Text passage:
.....
5 learnings from the Cursor Team interview
The Cursor Team is filled with some seriously creative engineers
This past week I listened to a podcast that was an interview with the founding members behind Cursor. For those unfamiliar Cursor is a programming text editor with AI baked into it’s core. It’s truly an incredible product and something I use personally outside of work for writing code. I’ve used AI assistants such as GitHub Copilot for awhile but Cursor definitely feels like a step forward. I’ve already had some magical moments myself when using this editor, it’s really special.
This interview was fascinating especially since I’m diving into the problem space of AI and specifically looking at how AI can help us code better. I’ve listened to the interview a few times simply because it was so interesting hearing how they were approaching solving certain problems. They are really at the cutting edge of what’s possible right now. It’s exciting times!
That said, as promised - here are 5 learnings from the Cursor team interview with Lex Fridman.
Priompt
Priompt (priority + prompt) is a JSX-based prompting library. It uses priorities to decide what to include in the context window.
Priompt is an attempt at a prompt design library, inspired by web design libraries like React. Read more about the motivation here.
This is a unique take on prompt engineering and how best to assemble a prompt for the AI models to understand. At the end of the day prompt engineering is extremely important when getting the desired outcome from certain models. For the most part it is simply finding the best information to jam into a string of text and cross your fingers that the LLM will get it. This take on creating prompts is the sort of thing I was glad to find out existed.
.....
Dataset entries:
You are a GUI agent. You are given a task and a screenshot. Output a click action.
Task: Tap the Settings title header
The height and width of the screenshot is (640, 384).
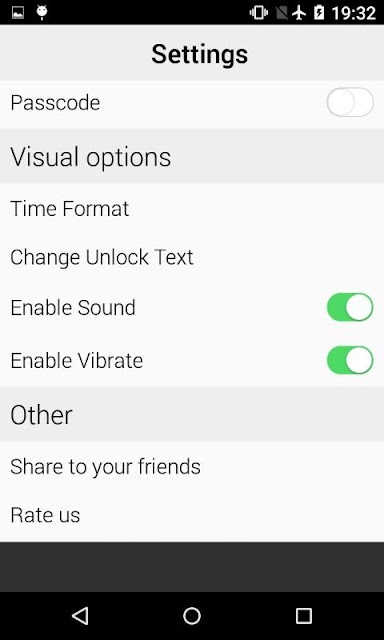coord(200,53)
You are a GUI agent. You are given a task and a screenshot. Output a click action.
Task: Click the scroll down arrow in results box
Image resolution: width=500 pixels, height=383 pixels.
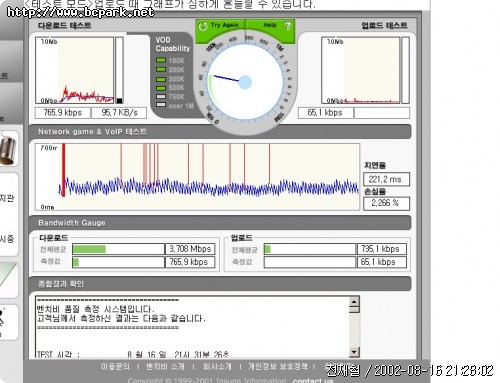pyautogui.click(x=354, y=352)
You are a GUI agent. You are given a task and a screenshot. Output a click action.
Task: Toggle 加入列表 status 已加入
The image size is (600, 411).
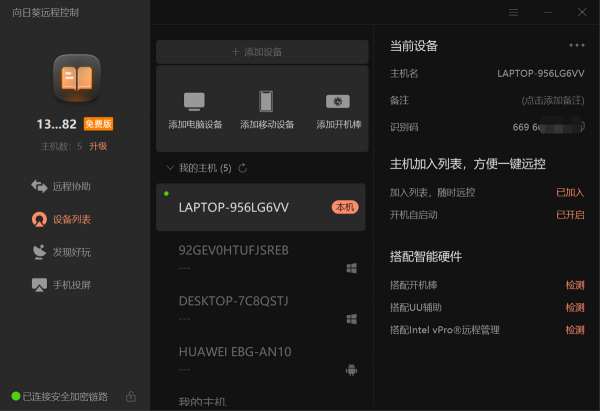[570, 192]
.....
Assigned task:
Quote the passage of the Cursor interview text that runs from "That said, as" to "find out existed.".

Solution to this exercise:
That said, as promised - here are 5 learnings from the Cursor team interview with Lex Fridman.
Priompt
Priompt (priority + prompt) is a JSX-based prompting library. It uses priorities to decide what to include in the context window.
Priompt is an attempt at a prompt design library, inspired by web design libraries like React. Read more about the motivation here.
This is a unique take on prompt engineering and how best to assemble a prompt for the AI models to understand. At the end of the day prompt engineering is extremely important when getting the desired outcome from certain models. For the most part it is simply finding the best information to jam into a string of text and cross your fingers that the LLM will get it. This take on creating prompts is the sort of thing I was glad to find out existed.